▶ Record excerpts:

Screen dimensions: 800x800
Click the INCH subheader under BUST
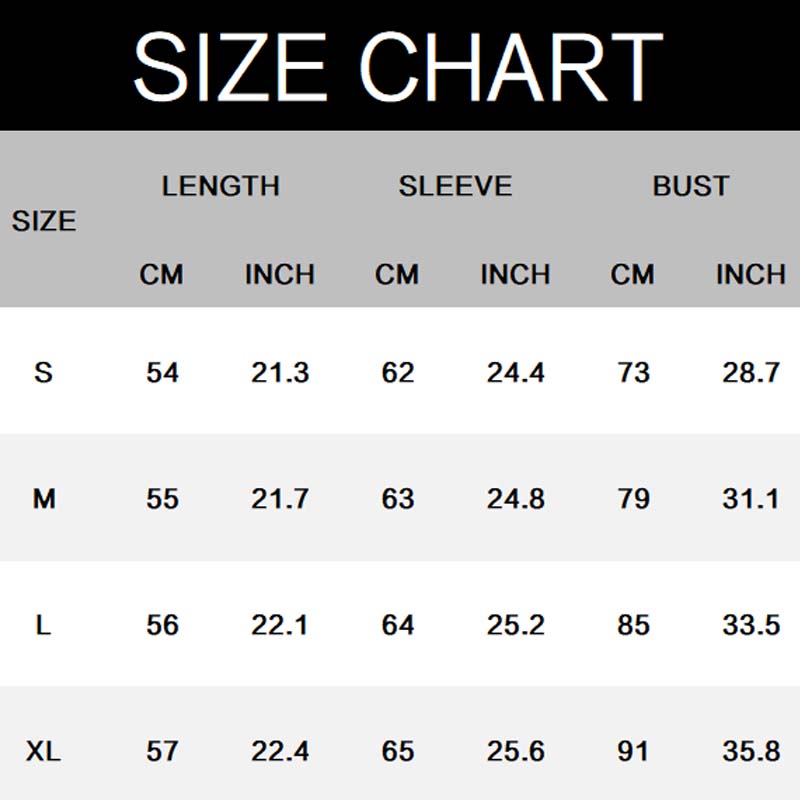[750, 274]
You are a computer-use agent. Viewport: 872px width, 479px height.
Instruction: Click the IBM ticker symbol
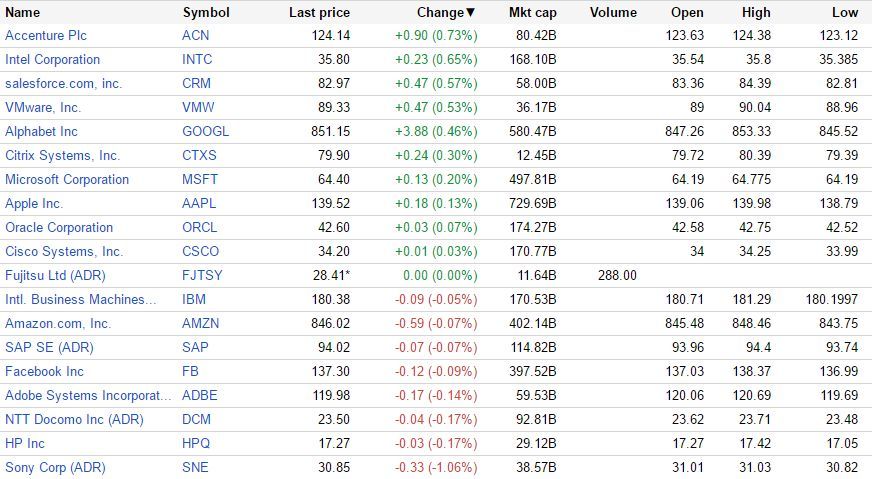[194, 299]
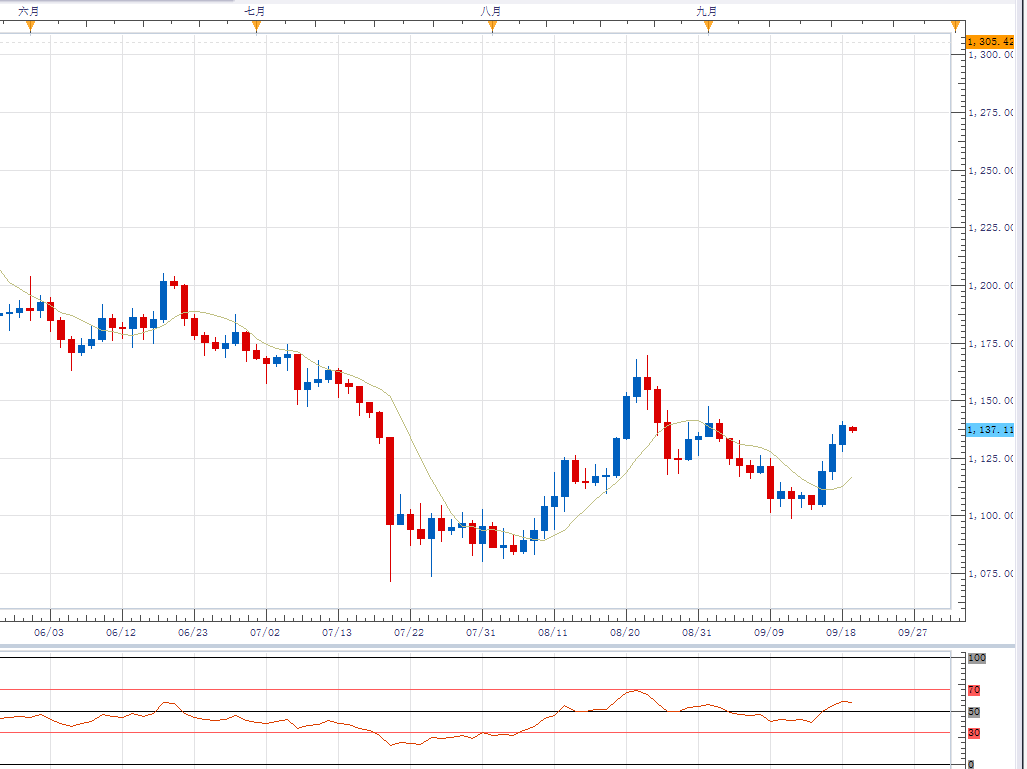
Task: Click the gray RSI 50 level label
Action: [973, 712]
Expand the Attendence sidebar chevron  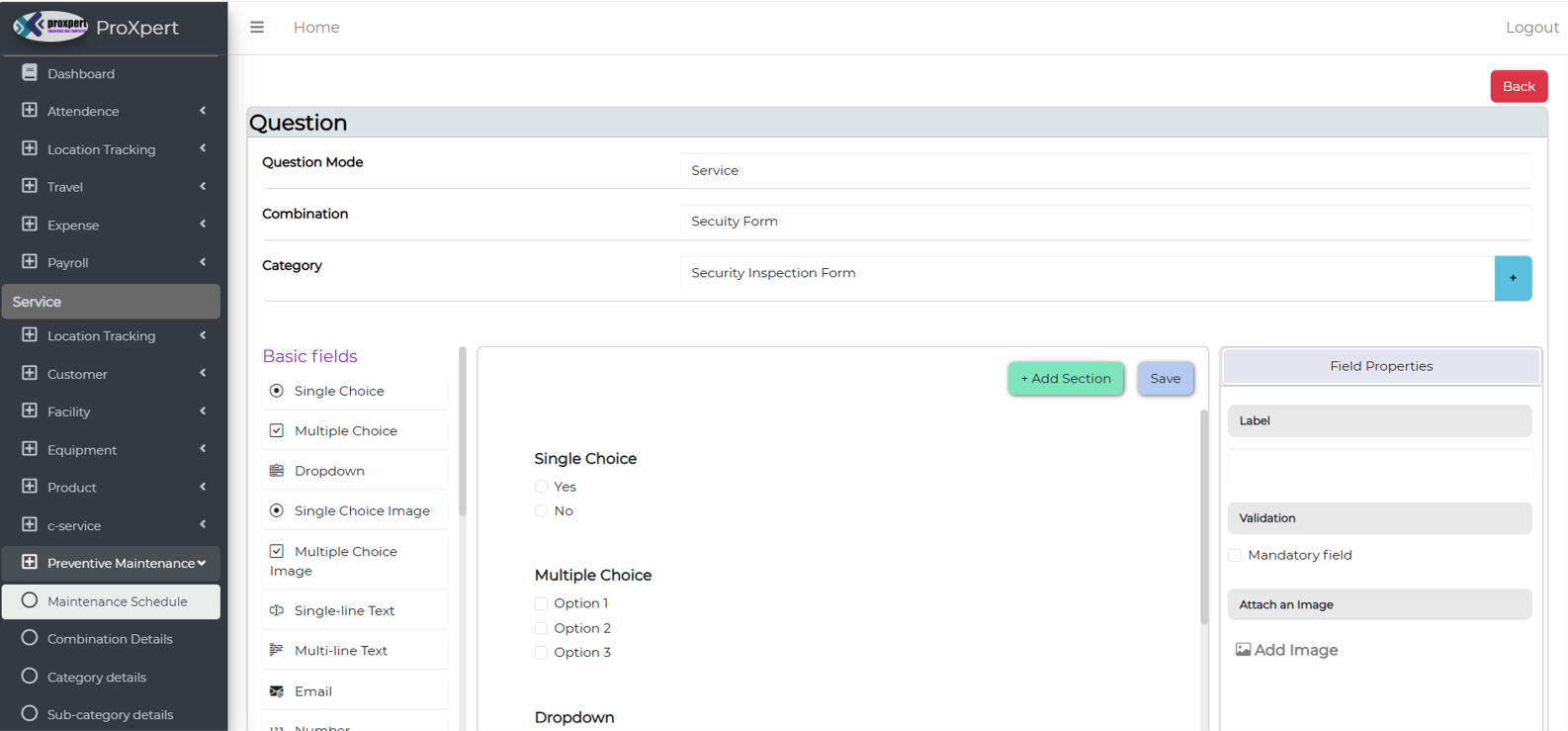point(203,111)
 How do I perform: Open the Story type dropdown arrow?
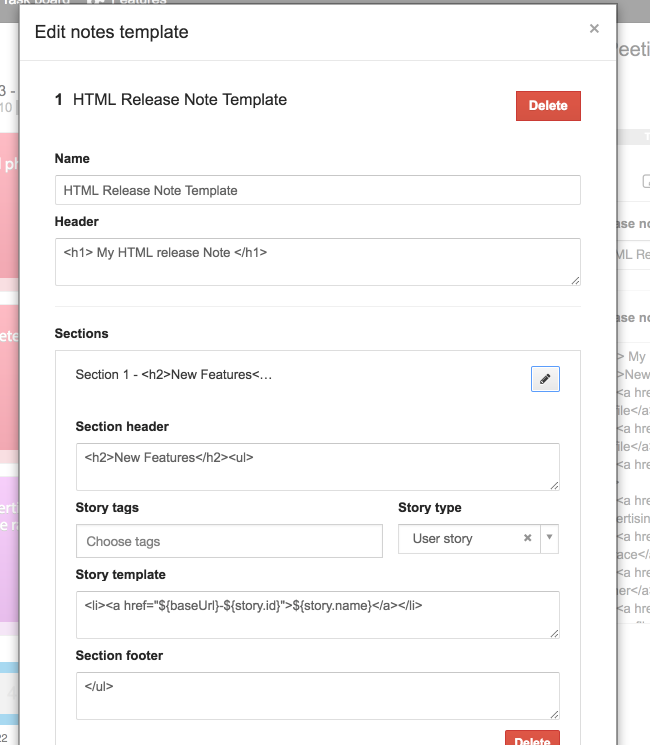(x=549, y=538)
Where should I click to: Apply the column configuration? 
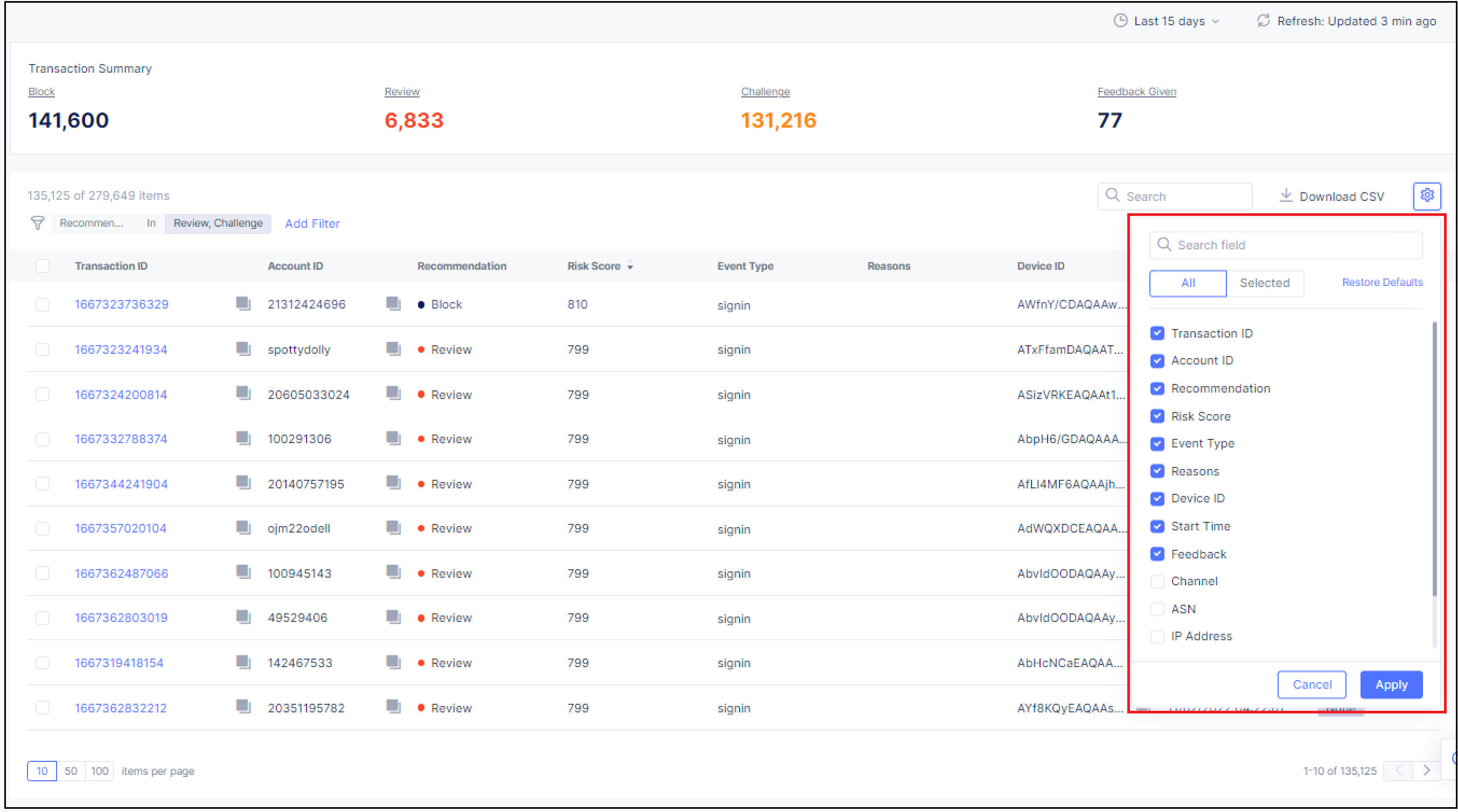[1391, 684]
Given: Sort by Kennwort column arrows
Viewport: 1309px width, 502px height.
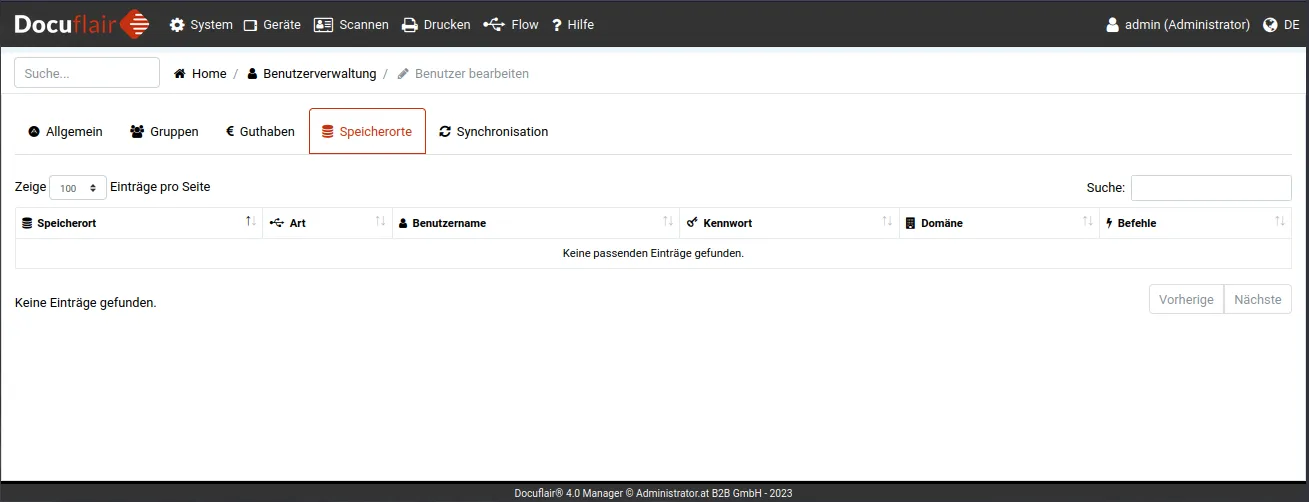Looking at the screenshot, I should (x=887, y=222).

▶ Stated goal:
Reproduce everything from the line containing "Where should I" down to the end of the items, with "Kennwort" replaced by "Passwort" and all else unchanged. Leave the pictures out of the answer.

▶ Task solution:
Where should I click to: Apply the column configuration? 
[1391, 684]
Given: Sort by Passwort column arrows
Viewport: 1309px width, 502px height.
Looking at the screenshot, I should (x=887, y=222).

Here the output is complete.